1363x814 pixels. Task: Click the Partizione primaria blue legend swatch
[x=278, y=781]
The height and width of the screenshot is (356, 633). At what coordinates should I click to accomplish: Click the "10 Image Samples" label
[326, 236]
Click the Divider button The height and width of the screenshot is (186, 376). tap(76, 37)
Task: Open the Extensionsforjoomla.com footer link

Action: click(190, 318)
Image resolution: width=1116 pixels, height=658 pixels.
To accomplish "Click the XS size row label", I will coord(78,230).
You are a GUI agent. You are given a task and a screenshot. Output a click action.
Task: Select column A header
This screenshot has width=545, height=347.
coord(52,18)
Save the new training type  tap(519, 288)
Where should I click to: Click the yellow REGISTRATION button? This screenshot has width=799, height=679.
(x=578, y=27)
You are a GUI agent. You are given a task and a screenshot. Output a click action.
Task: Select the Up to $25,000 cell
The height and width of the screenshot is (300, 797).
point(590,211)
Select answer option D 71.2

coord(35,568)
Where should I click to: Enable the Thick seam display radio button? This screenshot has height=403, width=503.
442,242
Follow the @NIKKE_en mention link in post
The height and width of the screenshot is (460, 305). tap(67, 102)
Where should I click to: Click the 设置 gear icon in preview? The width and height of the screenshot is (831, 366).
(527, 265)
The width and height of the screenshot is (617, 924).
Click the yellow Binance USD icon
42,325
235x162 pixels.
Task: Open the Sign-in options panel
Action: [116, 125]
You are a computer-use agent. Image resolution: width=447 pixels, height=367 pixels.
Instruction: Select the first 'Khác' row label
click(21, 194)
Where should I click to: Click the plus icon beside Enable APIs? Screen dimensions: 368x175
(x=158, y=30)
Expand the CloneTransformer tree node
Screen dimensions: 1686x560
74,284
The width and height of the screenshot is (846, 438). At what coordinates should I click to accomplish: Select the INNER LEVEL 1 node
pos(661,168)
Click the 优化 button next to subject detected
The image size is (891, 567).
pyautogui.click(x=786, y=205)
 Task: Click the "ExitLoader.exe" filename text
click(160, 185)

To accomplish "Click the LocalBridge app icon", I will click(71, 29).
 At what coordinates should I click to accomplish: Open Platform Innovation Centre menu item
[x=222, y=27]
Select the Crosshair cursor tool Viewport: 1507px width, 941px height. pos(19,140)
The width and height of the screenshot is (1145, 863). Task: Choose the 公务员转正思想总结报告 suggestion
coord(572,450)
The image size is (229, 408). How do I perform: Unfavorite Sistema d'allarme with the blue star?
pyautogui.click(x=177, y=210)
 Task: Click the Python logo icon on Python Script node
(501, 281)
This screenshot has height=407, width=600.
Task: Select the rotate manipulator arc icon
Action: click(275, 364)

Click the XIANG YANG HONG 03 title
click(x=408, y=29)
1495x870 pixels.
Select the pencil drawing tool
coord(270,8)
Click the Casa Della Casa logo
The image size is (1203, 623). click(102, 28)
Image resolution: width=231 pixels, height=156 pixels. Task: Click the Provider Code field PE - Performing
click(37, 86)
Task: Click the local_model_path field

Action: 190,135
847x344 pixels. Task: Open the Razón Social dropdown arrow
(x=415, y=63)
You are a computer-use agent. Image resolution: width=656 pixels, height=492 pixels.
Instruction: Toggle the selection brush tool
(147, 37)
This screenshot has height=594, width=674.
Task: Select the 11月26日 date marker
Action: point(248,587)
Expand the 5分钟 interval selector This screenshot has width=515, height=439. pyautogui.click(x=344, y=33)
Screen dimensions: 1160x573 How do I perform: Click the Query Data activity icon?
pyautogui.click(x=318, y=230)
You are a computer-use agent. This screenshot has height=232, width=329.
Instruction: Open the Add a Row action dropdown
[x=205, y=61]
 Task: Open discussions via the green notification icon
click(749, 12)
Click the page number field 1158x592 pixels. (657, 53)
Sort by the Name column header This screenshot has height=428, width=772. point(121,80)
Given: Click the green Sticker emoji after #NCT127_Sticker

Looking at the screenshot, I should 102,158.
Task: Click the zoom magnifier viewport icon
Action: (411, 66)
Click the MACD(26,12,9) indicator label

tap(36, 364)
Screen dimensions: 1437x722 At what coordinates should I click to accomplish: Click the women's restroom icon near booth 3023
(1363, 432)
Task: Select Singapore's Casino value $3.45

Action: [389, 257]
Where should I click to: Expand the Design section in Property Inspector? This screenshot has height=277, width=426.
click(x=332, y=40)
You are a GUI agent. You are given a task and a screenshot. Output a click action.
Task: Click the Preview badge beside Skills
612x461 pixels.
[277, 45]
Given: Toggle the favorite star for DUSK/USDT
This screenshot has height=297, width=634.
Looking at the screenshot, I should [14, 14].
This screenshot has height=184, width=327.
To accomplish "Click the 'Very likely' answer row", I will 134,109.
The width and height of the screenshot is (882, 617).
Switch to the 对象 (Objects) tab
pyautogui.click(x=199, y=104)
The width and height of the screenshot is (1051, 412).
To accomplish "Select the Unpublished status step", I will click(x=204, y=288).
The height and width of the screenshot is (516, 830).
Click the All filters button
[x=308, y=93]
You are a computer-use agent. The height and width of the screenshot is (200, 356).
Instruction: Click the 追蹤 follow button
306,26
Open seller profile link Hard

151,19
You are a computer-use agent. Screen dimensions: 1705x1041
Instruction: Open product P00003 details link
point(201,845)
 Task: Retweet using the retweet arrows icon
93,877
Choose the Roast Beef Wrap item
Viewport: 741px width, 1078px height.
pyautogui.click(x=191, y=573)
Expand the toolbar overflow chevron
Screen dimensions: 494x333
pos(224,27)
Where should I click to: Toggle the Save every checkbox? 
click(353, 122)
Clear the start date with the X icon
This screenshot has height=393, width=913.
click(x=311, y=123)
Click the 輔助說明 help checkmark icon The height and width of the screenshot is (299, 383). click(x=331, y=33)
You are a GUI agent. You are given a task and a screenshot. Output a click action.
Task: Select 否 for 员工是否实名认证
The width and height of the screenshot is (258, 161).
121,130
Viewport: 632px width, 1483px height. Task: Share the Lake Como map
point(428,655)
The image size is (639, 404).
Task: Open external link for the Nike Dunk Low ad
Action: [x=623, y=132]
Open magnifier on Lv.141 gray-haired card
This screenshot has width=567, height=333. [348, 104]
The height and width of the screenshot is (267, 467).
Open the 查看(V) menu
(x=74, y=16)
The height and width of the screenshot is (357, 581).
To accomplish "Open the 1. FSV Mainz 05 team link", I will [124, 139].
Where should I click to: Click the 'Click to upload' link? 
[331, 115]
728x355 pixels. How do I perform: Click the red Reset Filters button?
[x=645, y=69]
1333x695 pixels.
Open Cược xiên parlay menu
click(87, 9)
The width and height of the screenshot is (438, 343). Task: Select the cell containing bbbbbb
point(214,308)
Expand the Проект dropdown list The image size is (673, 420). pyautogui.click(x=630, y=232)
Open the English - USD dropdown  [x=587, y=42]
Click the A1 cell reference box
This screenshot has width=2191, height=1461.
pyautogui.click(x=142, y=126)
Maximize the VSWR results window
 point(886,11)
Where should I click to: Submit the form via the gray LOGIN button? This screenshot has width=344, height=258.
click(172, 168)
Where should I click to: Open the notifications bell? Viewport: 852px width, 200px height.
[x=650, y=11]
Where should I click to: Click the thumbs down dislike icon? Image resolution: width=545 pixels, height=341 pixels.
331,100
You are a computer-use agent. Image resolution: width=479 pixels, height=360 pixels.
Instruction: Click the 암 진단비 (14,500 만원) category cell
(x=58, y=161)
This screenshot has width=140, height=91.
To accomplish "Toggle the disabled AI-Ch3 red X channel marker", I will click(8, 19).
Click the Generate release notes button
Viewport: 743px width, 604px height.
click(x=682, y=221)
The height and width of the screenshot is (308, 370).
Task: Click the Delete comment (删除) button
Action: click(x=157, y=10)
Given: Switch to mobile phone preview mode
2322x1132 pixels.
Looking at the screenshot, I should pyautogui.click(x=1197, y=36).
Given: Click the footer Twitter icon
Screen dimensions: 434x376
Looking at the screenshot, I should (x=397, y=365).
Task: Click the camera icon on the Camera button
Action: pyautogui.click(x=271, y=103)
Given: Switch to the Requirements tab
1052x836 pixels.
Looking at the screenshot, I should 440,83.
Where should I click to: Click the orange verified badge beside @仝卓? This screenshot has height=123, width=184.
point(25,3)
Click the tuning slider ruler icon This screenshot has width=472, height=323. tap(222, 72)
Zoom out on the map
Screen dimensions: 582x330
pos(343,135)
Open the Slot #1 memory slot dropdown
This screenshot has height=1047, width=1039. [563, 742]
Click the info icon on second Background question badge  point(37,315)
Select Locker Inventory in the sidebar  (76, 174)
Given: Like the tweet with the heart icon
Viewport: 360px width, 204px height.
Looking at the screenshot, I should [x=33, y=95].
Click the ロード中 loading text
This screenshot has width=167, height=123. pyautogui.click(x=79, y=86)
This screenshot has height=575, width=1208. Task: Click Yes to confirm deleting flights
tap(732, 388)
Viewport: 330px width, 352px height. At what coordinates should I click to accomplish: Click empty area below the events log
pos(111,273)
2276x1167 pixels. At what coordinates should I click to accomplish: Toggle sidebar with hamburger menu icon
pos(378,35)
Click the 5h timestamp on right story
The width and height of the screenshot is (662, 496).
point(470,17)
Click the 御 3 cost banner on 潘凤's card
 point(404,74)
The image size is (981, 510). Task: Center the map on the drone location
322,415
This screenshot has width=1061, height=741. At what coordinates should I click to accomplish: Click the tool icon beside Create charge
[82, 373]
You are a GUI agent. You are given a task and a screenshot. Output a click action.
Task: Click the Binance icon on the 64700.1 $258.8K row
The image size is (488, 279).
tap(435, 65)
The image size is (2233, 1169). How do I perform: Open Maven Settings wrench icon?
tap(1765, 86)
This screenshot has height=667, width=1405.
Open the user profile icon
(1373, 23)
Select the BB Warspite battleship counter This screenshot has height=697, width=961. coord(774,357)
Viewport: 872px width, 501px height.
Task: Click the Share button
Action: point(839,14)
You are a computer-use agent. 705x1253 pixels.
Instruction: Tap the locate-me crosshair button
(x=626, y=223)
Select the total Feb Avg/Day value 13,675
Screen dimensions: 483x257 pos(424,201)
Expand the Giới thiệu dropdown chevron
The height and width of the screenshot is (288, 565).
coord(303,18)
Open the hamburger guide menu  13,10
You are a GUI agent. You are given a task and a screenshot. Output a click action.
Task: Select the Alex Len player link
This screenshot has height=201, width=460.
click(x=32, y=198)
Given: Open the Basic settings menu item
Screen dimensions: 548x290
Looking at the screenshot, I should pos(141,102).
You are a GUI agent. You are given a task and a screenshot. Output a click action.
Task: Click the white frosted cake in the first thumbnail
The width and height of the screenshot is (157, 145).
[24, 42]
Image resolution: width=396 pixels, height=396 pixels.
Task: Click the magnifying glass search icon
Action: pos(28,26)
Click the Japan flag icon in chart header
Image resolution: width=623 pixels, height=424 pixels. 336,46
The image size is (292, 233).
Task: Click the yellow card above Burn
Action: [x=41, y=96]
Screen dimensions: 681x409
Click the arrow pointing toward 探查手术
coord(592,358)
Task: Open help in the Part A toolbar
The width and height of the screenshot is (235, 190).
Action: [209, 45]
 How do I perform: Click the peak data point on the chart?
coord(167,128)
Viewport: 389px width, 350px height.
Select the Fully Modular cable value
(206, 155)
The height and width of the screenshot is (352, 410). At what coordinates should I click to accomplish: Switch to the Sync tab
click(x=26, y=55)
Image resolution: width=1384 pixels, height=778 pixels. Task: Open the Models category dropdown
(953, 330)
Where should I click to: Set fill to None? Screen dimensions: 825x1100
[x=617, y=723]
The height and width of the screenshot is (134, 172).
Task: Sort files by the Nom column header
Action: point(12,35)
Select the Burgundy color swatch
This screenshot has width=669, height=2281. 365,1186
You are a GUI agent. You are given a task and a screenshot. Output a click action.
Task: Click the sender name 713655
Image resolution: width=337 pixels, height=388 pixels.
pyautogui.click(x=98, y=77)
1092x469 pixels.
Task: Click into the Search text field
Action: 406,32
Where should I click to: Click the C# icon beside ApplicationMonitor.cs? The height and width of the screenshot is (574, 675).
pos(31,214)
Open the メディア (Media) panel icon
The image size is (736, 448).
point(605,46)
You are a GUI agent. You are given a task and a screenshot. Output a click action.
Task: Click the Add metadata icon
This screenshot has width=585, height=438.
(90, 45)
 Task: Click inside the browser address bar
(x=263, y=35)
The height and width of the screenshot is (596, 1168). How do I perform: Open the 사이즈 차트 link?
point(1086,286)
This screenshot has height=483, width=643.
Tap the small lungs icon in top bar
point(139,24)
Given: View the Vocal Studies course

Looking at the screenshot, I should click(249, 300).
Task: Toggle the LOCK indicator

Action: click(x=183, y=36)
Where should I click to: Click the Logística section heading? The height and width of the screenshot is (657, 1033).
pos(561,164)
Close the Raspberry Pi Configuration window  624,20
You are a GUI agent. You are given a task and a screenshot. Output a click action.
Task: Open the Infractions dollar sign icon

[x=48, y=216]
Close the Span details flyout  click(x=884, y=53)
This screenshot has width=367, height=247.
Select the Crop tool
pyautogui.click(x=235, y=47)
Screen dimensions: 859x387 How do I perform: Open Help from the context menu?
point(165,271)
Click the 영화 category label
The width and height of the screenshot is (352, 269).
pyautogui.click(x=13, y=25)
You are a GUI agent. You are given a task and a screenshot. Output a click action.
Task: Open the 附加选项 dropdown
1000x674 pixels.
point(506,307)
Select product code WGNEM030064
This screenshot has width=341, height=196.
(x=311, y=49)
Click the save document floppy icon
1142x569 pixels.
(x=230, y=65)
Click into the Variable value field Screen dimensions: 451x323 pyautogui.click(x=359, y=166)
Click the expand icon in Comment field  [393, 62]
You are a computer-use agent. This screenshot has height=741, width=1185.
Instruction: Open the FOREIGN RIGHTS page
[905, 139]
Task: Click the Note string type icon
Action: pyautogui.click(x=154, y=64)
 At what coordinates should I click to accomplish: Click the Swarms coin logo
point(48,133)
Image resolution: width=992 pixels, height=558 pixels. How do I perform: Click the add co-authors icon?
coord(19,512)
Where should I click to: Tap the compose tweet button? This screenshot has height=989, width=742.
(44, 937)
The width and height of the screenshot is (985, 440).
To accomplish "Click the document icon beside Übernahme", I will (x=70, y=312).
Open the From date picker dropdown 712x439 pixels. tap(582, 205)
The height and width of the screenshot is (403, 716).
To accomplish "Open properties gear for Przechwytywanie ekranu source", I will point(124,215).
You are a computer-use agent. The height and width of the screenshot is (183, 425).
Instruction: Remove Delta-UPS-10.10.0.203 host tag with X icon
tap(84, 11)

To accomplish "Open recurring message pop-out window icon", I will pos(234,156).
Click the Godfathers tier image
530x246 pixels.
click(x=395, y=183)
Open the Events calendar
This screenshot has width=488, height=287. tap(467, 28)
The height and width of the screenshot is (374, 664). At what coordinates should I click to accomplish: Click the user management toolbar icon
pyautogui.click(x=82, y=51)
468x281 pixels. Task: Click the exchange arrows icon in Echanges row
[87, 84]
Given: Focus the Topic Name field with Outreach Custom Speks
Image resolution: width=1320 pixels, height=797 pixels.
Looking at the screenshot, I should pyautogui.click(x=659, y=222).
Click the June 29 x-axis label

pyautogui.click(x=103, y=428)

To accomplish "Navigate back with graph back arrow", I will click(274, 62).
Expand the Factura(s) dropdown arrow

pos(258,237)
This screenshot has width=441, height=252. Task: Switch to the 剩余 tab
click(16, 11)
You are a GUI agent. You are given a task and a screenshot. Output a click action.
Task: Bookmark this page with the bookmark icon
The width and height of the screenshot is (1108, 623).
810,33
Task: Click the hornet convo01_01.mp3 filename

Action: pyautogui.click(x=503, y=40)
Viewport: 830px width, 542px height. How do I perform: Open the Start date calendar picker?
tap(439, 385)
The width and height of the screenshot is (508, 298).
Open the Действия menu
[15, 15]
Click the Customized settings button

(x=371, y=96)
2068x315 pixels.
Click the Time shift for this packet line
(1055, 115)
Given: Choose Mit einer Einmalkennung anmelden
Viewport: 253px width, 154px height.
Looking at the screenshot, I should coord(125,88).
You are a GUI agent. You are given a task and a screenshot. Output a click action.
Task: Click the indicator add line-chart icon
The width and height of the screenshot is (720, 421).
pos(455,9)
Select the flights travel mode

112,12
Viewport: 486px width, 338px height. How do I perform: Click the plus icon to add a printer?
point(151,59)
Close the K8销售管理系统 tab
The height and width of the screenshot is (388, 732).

=-=-=-=-=

(Task prompt) Can you return, character for character, the stretch of the listing above that opens with its very first line and closes with the line containing "click(21, 194)", keeping both of those lines?

(Exercise result)
1363x814 pixels. Task: Click the Partizione primaria blue legend swatch
[x=278, y=781]
The height and width of the screenshot is (356, 633). At what coordinates should I click to accomplish: Click the "10 Image Samples" label
[326, 236]
Click the Divider button The height and width of the screenshot is (186, 376). tap(76, 37)
Task: Open the Extensionsforjoomla.com footer link

Action: click(190, 318)
Image resolution: width=1116 pixels, height=658 pixels.
To accomplish "Click the XS size row label", I will coord(78,230).
You are a GUI agent. You are given a task and a screenshot. Output a click action.
Task: Select column A header
This screenshot has width=545, height=347.
coord(52,18)
Save the new training type  tap(519, 288)
Where should I click to: Click the yellow REGISTRATION button? This screenshot has width=799, height=679.
(x=578, y=27)
You are a GUI agent. You are given a task and a screenshot. Output a click action.
Task: Select the Up to $25,000 cell
The height and width of the screenshot is (300, 797).
point(590,211)
Select answer option D 71.2

coord(35,568)
Where should I click to: Enable the Thick seam display radio button? This screenshot has height=403, width=503.
442,242
Follow the @NIKKE_en mention link in post
The height and width of the screenshot is (460, 305). tap(67, 102)
Where should I click to: Click the 设置 gear icon in preview? The width and height of the screenshot is (831, 366).
(527, 265)
The width and height of the screenshot is (617, 924).
Click the yellow Binance USD icon
42,325
235x162 pixels.
Task: Open the Sign-in options panel
Action: [116, 125]
You are a computer-use agent. Image resolution: width=447 pixels, height=367 pixels.
Instruction: Select the first 'Khác' row label
click(21, 194)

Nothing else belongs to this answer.